• Exercise aim:
Go through the entries below and print, exactly, the lines starting at the one with "Instruction: Open the Default" and ending at the one with "The height and width of the screenshot is (468, 750).", keeping both ends and no others.

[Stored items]
------

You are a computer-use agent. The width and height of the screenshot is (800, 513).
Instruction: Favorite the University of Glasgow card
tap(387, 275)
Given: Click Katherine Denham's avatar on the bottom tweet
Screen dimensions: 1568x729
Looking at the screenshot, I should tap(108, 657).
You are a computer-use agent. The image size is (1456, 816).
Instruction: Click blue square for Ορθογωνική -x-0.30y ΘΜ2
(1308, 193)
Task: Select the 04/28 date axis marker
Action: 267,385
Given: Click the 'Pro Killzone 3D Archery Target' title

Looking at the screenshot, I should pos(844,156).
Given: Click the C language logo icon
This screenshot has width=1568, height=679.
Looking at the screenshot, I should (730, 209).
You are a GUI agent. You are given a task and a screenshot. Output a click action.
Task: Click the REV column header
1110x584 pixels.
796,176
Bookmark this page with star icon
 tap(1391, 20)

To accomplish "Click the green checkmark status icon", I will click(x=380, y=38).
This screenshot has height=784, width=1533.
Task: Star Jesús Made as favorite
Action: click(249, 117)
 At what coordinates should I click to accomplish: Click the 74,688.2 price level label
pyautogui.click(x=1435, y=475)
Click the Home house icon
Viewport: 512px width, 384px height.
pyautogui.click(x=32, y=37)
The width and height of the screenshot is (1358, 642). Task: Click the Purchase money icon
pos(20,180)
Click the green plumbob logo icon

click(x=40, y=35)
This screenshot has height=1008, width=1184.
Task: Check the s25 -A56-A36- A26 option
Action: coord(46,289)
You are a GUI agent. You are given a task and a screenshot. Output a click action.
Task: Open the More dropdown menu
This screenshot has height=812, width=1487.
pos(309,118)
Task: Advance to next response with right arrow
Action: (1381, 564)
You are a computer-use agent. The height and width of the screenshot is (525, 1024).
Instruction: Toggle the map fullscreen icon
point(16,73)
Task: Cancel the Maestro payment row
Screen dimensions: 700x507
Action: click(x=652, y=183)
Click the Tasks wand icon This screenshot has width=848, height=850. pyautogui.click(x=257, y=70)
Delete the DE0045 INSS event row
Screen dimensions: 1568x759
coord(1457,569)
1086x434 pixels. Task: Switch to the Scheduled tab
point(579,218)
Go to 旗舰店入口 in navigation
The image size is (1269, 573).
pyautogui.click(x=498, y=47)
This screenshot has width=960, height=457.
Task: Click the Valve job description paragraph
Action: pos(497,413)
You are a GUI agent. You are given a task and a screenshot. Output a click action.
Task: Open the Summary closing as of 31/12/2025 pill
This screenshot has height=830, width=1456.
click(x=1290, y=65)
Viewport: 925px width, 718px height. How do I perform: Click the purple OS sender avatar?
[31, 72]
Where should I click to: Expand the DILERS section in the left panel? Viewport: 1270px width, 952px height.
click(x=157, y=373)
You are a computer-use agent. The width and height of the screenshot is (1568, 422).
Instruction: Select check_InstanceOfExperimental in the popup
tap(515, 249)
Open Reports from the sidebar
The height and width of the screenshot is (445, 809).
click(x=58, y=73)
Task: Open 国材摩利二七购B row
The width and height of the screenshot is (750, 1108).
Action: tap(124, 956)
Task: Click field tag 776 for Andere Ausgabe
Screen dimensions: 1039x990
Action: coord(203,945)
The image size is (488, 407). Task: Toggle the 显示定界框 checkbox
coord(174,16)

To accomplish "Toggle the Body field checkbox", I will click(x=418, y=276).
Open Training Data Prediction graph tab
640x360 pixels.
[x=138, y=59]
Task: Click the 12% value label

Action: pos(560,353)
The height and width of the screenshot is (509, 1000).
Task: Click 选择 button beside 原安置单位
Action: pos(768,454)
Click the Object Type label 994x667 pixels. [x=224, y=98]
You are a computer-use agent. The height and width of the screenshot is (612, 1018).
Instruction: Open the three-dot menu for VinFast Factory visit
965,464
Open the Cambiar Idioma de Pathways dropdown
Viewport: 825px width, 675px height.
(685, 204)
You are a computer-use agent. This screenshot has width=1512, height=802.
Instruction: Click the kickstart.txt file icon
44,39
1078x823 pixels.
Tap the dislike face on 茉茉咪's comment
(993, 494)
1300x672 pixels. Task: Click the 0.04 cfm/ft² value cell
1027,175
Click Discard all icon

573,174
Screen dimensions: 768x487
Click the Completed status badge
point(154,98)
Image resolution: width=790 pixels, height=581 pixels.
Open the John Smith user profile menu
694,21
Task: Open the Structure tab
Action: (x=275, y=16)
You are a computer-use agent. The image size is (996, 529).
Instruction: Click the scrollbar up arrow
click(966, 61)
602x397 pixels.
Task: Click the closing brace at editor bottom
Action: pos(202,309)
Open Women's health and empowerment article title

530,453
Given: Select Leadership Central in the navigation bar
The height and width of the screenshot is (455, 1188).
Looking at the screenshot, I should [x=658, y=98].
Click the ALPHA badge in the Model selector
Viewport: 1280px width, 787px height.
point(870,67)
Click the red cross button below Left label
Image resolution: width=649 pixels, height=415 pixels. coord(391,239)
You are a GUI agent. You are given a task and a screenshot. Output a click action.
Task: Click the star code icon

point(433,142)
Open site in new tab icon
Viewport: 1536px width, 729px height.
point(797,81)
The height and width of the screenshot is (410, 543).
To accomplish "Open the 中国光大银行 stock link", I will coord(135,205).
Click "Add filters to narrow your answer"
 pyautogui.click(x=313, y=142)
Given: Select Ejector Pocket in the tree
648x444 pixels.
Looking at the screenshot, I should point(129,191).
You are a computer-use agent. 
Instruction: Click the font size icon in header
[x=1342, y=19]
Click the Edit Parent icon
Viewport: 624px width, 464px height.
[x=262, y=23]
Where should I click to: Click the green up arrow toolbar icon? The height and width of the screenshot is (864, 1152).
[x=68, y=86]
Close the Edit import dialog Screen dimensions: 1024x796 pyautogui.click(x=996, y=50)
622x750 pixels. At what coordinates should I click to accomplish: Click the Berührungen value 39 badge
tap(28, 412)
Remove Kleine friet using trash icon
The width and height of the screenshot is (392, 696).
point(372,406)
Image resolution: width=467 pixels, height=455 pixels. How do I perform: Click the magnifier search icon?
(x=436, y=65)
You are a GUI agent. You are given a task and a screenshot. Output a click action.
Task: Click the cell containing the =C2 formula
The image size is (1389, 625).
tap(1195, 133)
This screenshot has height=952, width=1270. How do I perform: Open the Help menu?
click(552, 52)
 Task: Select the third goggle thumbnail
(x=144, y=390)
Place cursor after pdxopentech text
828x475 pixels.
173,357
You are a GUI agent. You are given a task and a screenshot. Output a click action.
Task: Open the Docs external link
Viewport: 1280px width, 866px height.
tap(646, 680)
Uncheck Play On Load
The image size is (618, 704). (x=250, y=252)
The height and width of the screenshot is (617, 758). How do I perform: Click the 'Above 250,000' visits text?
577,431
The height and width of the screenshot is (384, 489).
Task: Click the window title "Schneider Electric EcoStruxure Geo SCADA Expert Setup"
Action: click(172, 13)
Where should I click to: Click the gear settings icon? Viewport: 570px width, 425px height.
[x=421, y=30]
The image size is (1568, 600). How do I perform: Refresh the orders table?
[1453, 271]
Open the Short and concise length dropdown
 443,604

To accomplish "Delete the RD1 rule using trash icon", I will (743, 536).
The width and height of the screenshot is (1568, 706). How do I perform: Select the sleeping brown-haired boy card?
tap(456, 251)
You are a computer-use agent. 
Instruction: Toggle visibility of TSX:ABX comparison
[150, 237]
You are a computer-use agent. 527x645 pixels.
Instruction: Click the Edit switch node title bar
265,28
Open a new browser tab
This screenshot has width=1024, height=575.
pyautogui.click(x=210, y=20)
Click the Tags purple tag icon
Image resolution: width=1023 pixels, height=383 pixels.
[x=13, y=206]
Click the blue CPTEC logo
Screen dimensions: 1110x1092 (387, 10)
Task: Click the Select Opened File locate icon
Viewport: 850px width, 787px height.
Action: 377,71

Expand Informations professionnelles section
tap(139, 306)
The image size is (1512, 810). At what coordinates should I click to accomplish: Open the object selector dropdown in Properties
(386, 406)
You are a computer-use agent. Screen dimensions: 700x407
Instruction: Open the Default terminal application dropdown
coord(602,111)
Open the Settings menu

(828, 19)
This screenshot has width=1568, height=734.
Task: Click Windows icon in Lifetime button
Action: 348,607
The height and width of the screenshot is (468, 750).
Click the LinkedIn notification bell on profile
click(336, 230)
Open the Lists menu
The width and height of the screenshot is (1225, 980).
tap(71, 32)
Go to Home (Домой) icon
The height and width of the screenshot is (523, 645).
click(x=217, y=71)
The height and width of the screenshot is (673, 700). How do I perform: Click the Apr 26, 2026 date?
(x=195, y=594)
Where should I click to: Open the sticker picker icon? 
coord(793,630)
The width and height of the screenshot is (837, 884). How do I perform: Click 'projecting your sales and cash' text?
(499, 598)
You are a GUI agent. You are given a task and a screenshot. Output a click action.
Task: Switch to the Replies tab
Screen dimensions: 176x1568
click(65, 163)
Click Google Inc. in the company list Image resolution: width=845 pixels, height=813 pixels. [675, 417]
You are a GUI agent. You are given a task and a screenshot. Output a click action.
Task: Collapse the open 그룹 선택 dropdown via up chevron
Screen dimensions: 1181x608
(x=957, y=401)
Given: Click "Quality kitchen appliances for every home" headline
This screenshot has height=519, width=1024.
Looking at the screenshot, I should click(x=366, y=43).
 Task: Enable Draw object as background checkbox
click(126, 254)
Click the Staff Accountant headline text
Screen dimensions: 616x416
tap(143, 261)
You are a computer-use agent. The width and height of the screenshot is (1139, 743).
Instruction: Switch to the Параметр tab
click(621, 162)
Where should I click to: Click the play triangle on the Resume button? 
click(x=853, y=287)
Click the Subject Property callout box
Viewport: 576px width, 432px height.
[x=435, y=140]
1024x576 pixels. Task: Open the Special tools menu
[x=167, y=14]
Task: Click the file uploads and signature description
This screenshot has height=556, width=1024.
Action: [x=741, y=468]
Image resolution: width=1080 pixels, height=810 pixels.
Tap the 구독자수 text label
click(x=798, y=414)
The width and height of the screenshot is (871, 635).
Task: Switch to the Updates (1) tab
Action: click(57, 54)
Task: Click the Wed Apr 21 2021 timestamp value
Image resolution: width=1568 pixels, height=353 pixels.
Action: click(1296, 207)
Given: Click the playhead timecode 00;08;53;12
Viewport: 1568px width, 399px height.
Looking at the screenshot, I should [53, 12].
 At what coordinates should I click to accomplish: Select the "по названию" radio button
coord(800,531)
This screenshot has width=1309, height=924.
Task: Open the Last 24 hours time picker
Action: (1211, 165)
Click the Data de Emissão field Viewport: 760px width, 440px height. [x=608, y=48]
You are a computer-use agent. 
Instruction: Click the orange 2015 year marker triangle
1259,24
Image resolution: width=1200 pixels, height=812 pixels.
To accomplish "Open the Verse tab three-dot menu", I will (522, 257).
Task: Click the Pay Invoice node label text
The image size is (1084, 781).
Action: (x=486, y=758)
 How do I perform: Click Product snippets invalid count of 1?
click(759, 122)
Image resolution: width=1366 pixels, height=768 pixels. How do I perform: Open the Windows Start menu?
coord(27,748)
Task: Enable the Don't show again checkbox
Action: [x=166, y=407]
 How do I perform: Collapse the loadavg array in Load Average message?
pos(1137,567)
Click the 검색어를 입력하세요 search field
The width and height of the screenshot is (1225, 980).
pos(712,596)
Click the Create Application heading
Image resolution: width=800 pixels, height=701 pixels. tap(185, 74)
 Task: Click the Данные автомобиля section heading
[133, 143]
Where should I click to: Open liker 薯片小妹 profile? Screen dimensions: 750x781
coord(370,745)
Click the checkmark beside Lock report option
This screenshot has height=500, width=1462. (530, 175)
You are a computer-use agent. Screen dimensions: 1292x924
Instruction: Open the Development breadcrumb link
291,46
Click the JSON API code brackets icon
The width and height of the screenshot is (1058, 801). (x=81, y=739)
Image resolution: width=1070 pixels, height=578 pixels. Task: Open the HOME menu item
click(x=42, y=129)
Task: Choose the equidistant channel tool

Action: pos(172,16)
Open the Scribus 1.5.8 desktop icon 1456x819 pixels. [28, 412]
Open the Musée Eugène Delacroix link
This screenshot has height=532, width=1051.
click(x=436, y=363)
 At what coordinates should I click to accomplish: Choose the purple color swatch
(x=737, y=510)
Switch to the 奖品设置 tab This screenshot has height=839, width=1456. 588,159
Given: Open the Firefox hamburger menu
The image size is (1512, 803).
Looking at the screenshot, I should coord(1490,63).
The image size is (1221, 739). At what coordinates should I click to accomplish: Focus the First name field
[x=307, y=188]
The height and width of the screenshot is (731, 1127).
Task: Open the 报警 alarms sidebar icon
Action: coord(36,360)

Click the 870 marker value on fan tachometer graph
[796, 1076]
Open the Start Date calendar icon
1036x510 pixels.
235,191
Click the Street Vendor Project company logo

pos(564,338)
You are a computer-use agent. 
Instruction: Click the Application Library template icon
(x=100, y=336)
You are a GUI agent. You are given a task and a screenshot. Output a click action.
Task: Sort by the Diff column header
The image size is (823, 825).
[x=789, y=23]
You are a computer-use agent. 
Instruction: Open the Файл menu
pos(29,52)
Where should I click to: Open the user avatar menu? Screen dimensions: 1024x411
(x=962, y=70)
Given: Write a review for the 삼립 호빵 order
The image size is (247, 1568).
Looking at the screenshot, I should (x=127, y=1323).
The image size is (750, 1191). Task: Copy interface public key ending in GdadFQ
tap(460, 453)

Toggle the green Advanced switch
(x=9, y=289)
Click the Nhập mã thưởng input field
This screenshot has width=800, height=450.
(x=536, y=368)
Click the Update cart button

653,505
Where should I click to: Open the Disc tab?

------

• Exercise solution:
Instruction: Open the Default terminal application dropdown
coord(602,111)
Open the Settings menu

(828, 19)
This screenshot has width=1568, height=734.
Task: Click Windows icon in Lifetime button
Action: 348,607
The height and width of the screenshot is (468, 750).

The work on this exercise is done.